According to data from the US Department of Labor, the business aimed to hire at least 184 overseas employees in the coming year for short-term roles at the former president’s Mar-a-Lago resort, two golf clubs and his winery in Virginia.
The quantity of requests for temporary work visas for staff including servers, office assistants, housekeepers, kitchen staff and agricultural laborers was the record filed by the company, and up from 121 in the previous term, when Trump’s first term ended.
It was also the fifth time in 10 years that the former president had sought to hire over a hundred overseas workers for seasonal jobs at his Florida resort, according to labor statistics.

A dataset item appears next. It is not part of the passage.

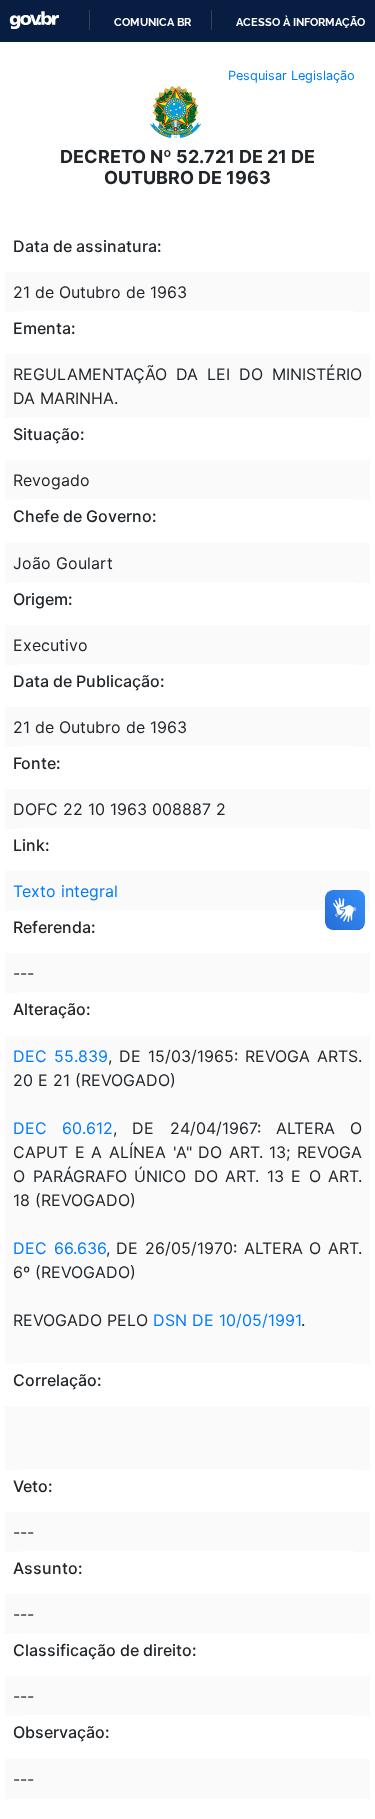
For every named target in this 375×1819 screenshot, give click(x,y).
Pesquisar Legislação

The disclosure comes amid a tightening on legal immigration by his government that has included the introduction of a $100,000 fee on H1-B visas; increased review of the activities of the 55 million people who possess American work permits; and tighter regulations for international scholars and journalists.
In total, the Trump Organization aimed to employ 566 foreign laborers over the period the former president has been in the White House, from his first term and during 2025.
Significantly, the former president was criticized by certain in the GOP this period for remarks defending the need for overseas employees when a company was unable to find people with “particular skills” to occupy certain positions.
“You can’t just say a nation is entering, going to spend $10bn to construct a plant, and going to take people off an unemployment line who haven’t worked in years, and they’re going to start producing their defense systems. It doesn’t work that well,” he told a interviewer after she suggested that foreign workers undercut the wages of American employees.
The White House declined a inquiry for comment, and the Trump Organization did not provide an answer to an inquiry.